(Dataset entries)

++++++++++++++++++++

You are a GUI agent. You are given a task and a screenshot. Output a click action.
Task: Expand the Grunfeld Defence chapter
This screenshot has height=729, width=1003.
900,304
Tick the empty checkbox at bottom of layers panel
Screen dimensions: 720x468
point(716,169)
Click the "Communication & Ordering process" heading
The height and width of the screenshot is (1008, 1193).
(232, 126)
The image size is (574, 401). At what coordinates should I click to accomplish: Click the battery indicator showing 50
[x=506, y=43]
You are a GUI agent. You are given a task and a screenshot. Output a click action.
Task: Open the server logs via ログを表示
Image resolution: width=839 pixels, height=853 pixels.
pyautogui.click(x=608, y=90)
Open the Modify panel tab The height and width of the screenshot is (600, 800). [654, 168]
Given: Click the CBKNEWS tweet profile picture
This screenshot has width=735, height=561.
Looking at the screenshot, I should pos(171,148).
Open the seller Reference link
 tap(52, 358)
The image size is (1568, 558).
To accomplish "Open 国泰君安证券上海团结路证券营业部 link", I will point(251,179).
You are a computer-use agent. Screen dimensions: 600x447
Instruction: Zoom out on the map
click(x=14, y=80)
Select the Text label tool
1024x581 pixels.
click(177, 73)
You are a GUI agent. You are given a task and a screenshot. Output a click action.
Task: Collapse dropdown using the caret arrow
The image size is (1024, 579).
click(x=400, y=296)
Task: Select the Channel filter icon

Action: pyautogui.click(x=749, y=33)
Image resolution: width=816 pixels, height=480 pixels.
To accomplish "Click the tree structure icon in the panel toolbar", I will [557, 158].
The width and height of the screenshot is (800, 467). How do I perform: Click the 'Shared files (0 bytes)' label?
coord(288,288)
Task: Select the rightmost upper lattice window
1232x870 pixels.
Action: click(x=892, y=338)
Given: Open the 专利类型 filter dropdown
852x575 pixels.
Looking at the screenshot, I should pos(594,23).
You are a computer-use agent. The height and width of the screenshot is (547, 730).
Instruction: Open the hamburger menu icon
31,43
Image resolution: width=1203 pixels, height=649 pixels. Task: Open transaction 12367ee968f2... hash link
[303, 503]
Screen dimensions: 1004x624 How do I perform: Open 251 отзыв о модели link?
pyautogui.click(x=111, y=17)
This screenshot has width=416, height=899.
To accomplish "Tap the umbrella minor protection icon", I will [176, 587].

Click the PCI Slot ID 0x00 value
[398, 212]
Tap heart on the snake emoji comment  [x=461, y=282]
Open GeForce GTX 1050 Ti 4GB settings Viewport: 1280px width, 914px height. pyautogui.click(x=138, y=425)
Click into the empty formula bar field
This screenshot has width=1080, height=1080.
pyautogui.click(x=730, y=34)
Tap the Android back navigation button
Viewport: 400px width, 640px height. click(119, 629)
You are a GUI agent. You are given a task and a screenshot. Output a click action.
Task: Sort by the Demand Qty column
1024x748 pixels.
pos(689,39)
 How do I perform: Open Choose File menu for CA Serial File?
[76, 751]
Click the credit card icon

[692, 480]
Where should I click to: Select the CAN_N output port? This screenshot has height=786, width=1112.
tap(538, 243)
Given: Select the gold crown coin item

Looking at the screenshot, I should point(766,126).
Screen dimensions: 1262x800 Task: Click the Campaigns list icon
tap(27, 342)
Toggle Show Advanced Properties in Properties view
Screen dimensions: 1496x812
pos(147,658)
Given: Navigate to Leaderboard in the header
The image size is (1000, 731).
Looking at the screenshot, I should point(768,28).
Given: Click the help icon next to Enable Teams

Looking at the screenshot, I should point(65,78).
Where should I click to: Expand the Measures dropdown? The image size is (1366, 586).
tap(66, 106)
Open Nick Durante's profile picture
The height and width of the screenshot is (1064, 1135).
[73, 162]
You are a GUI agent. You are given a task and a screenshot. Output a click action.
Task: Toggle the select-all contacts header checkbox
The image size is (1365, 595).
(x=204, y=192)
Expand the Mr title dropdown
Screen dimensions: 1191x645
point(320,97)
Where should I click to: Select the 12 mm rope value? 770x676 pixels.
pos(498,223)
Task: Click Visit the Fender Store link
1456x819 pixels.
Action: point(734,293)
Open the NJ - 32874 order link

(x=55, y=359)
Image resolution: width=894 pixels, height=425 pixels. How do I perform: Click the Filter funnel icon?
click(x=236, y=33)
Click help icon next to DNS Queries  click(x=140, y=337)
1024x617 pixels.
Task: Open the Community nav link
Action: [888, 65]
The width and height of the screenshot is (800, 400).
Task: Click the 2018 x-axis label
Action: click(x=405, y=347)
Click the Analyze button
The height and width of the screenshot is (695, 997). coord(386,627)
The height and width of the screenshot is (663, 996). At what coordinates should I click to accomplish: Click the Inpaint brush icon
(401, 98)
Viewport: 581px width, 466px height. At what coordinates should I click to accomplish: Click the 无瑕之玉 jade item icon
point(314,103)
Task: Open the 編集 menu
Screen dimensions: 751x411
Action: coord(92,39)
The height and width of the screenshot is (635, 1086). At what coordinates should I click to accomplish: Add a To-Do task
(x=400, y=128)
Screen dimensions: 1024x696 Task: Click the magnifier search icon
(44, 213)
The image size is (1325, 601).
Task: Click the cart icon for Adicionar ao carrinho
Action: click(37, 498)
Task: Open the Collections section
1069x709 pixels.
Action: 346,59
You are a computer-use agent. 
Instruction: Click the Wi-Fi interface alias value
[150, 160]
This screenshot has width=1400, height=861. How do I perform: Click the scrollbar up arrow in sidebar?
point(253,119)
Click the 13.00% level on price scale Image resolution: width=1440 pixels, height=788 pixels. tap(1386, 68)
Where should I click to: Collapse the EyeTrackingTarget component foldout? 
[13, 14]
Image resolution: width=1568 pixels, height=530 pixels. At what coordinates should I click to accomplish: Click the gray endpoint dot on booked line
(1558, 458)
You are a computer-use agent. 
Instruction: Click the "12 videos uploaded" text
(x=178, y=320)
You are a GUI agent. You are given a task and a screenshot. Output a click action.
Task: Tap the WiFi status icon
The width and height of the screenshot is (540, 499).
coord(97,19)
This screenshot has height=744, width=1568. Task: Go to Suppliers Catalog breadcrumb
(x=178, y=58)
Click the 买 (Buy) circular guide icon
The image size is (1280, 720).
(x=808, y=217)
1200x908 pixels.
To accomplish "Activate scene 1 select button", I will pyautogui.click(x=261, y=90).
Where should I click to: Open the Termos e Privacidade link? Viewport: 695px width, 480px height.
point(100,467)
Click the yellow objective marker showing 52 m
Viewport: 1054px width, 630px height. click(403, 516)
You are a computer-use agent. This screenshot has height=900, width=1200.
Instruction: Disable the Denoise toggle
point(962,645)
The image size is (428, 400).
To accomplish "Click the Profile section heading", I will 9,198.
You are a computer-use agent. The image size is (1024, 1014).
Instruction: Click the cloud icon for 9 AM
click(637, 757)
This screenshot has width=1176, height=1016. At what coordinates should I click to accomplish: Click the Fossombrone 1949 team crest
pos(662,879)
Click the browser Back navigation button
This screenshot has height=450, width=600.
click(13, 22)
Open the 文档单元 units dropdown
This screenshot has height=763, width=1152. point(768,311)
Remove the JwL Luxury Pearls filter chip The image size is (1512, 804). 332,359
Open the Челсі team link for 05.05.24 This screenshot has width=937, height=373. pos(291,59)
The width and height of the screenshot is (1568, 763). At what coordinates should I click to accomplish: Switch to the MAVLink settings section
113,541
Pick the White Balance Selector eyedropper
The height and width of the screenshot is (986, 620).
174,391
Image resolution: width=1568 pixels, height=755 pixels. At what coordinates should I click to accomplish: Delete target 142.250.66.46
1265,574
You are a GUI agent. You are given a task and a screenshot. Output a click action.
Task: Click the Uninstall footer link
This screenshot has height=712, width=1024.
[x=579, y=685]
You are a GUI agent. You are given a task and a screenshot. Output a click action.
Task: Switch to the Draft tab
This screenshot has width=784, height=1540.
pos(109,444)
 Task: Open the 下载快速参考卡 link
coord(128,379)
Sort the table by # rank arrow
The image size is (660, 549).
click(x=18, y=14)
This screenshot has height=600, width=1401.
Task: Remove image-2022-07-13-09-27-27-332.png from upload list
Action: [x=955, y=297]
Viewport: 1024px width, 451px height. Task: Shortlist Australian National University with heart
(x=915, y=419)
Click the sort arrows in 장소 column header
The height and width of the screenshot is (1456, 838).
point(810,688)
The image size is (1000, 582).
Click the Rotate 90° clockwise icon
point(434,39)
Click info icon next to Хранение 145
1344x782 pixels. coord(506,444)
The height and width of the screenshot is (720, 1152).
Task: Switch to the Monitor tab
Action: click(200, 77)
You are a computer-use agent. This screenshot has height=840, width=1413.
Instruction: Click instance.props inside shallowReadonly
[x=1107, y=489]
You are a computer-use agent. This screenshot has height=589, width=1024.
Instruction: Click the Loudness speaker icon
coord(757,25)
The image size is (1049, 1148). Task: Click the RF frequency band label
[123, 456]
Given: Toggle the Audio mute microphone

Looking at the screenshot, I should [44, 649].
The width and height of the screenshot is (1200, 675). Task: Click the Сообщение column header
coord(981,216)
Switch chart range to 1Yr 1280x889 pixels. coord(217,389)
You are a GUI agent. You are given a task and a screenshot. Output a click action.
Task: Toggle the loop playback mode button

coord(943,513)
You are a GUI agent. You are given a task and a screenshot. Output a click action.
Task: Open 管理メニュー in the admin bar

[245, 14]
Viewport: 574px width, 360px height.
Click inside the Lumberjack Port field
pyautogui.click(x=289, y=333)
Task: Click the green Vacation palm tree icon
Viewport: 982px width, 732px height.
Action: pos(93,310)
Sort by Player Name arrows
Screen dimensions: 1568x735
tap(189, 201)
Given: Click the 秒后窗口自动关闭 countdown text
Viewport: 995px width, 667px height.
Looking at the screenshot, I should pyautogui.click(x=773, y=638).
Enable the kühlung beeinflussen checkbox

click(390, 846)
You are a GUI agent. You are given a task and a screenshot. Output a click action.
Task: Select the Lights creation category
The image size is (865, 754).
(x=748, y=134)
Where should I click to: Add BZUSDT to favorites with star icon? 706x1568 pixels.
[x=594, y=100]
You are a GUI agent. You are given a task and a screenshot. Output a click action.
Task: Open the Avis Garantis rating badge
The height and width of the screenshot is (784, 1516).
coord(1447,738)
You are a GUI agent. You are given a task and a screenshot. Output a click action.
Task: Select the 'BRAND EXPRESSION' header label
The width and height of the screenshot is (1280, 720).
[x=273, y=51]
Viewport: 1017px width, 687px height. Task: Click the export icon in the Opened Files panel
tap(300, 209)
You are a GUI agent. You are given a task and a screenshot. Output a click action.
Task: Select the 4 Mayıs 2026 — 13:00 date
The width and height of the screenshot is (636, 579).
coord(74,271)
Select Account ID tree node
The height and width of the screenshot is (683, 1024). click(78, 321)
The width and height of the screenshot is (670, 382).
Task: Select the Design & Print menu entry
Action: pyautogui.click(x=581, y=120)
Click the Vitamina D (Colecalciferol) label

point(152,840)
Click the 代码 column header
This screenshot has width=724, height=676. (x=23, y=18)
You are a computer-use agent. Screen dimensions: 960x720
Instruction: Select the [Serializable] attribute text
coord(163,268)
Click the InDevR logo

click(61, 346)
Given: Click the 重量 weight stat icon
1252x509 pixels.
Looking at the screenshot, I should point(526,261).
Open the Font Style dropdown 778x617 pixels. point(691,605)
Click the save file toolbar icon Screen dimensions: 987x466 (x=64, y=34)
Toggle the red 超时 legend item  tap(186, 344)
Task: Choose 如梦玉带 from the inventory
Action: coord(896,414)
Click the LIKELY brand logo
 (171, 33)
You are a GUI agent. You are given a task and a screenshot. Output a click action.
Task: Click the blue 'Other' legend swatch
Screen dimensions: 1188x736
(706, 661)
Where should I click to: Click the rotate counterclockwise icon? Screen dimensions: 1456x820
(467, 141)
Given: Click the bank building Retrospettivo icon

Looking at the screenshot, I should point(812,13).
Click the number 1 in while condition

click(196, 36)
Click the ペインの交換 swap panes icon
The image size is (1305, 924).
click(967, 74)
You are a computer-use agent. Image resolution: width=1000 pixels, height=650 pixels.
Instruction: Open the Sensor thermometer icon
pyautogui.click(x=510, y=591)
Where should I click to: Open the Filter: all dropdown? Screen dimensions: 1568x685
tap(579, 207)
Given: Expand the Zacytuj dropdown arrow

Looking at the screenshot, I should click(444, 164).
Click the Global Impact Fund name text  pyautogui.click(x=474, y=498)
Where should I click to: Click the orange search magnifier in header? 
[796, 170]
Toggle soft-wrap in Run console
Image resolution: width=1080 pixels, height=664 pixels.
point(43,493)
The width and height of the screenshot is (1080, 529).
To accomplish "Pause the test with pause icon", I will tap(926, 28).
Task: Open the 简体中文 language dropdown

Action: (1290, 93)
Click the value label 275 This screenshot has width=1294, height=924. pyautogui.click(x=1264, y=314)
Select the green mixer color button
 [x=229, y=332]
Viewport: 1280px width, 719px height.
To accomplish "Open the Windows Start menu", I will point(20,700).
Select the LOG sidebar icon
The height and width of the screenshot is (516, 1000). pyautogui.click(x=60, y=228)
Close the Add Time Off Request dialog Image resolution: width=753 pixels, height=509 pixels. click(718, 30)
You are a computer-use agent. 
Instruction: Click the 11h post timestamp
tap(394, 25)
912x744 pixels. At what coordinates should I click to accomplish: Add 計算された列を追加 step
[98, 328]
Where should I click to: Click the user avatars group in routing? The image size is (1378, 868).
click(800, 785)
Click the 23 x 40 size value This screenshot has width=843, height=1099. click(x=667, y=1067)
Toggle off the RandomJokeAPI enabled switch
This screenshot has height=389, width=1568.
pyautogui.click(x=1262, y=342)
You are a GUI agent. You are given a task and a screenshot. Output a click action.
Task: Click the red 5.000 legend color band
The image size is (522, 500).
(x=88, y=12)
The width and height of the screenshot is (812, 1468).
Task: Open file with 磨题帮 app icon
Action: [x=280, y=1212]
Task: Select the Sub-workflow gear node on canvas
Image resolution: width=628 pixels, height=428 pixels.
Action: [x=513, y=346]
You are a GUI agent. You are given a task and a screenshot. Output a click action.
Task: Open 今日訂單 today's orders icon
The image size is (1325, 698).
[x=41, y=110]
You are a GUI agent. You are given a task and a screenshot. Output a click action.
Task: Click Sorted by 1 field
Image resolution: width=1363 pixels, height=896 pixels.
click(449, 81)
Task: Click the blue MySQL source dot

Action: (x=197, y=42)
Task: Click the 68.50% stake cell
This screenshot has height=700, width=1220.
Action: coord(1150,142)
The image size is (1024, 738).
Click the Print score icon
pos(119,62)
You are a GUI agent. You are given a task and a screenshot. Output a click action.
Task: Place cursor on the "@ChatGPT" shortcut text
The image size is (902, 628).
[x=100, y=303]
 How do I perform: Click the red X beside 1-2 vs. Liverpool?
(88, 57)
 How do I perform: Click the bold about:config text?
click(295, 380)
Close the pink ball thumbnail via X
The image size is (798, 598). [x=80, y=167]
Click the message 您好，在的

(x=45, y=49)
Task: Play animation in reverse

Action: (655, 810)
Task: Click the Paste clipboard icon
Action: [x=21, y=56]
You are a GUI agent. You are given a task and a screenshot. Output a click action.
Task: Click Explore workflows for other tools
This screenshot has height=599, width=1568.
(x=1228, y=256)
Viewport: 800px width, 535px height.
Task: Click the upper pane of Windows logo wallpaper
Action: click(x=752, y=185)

++++++++++++++++++++

* **WHAT NEEDS TO BE DONE**: Go through the entries and return each line where the word "toolbar" occurs.

* **ANSWER FOR THE TASK**:
To accomplish "Click the tree structure icon in the panel toolbar", I will [557, 158].
Click the save file toolbar icon Screen dimensions: 987x466 (x=64, y=34)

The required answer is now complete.